Und doch schließt die Öffentlichkeit bei den Versicherungsvermittlern immer wieder von einigen wenigen schwarzen Schafen auf die gesamte Branche. Dass das fast immer aufgrund von Vorurteilen passiert, merkt man, wenn die Menschen gefragt werden: und was ist mit ihrem Vermittler? Da kommt nämlich regelmäßig das Urteil: oh, ich hatte Glück. Meiner ist die Ausnahme. Mit dem bin ich sehr zufrieden.
VWheute: Hat die Lebensversicherung noch eine Zukunft?
Dietmar Bläsing: Natürlich. Vielleicht nicht mehr in ihrer alten Form, aber die vielen modernen Konzepte, die wir heute schon sehen, sind sehr überzeugend. Nehmen Sie unsere Indexpolice Klassik modern. Das vergangene Indexjahr hat den Versicherungsnehmern in beiden Indizes fast neun Prozent Rendite auf ihr Deckungskapital eingebracht. Auch unsere fondsgebundenen Rentenversicherungen laufen ausgezeichnet.
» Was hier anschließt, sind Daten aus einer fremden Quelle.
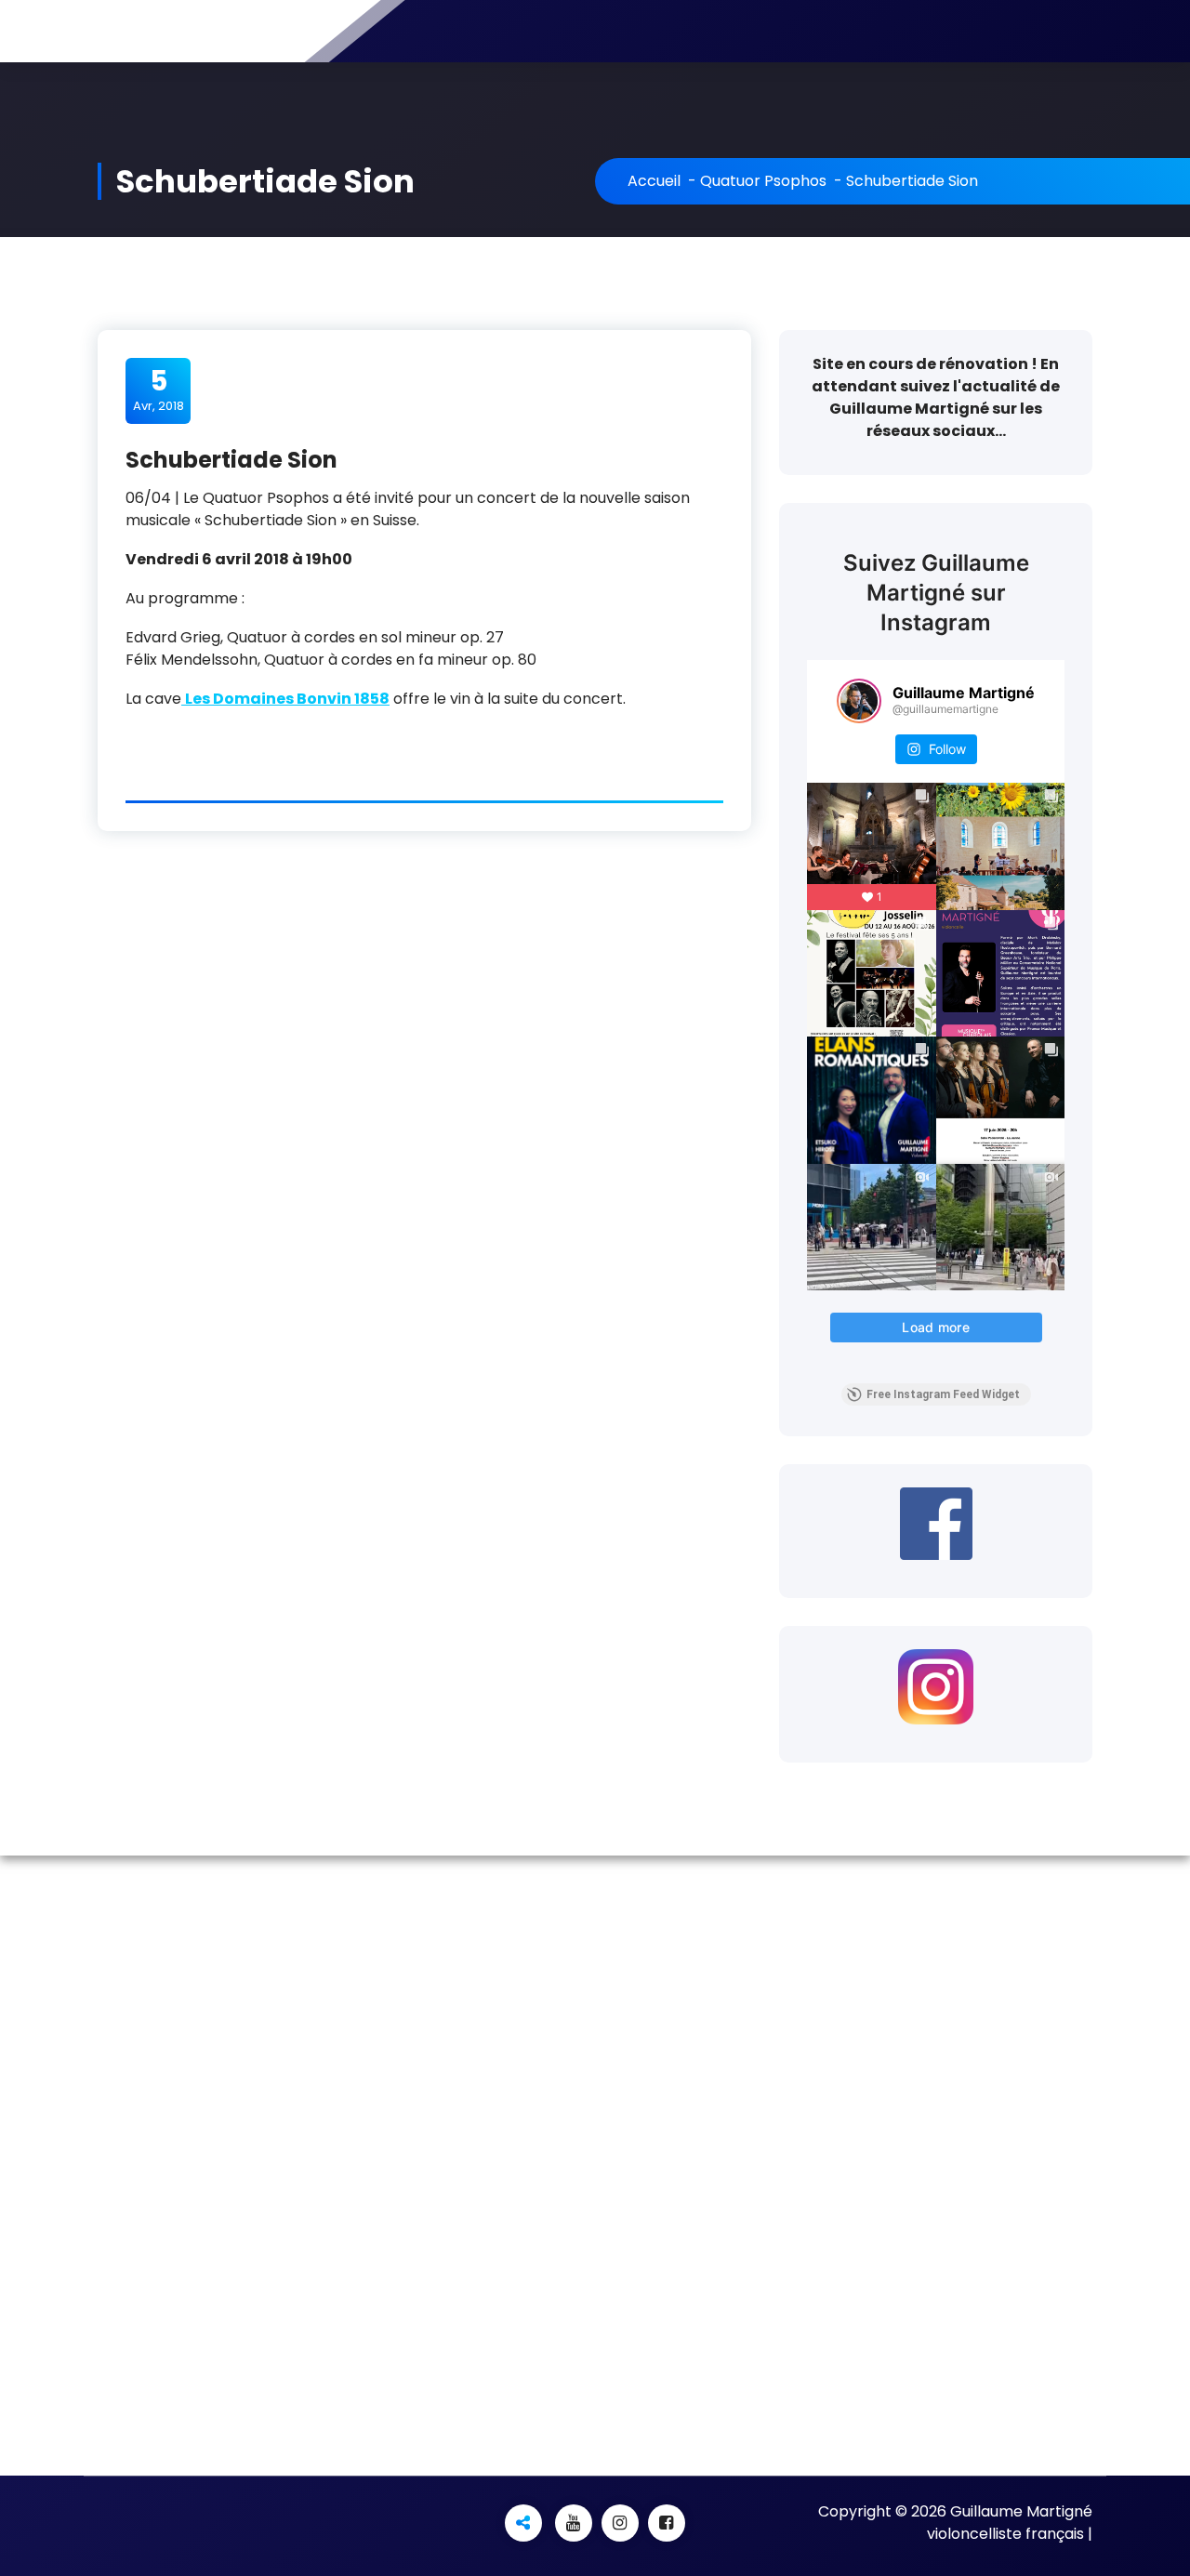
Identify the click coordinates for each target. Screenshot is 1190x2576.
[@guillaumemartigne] (859, 701)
Und eines ist sicher: Auch nach einem Jahrzehnt Zinstief hat sich an der demografischen Entwicklung nichts geändert. Nach wie vor müssen die Menschen zusätzlich vorsorgen. Und die modernen Produkte, die wir ihnen hierfür anbieten, schaffen den Anreiz, den hierfür nötigen Konsumverzicht zu leisten.
Dazu kommen die wichtigen biometrischen Produkte, allen voran die der Arbeitskraftabsicherung, die wir ja auch zur Lebensversicherung zählen. Sie sind in ihrer Bedeutung und Notwendigkeit ohnehin über jeden Zweifel erhaben.
VWheute: Sie sagen, dass Sie sehr viele gute Ideen haben. Können Sie das eine oder andere nennen?
Dietmar Bläsing: Wir haben jede Menge Ideen. Eine davon ist, Versicherungsprodukte einfacher, verständlicher und transparenter aufzubauen und darzustellen. Tatsächlich haben wir damit schon begonnen. Wir haben im Juni die Dortmunder Lebensversicherung AG gegründet, die sich konsequent an strengen Vorgaben zur Einfachheit und Verständlichkeit orientiert. Das gleiche gilt für das erste Produkt der Dortmunder - Plan D, eine Grundfähigkeitsversicherung, die wirklich jeder auf Anhieb versteht, und für die wir am Markt viel Lob erhalten.
Plan D ist bereits sehr erfolgreich und übertrifft unsere ursprünglichen Erwartungen bei weitem. Diesen Weg wollen wir weiter gehen. Dabei konzentrieren wir uns auch in Zukunft auf die Absicherung von biometrischen Risiken. Wir möchten hier Produkte machen, die konsequent vom Kunden her gedacht sind und die individuell gestaltet werden können. Aber weiter wird der Sack heute nicht aufgemacht.
Die Fragen stellte VWheute-Korrespondent Wolfgang Otte.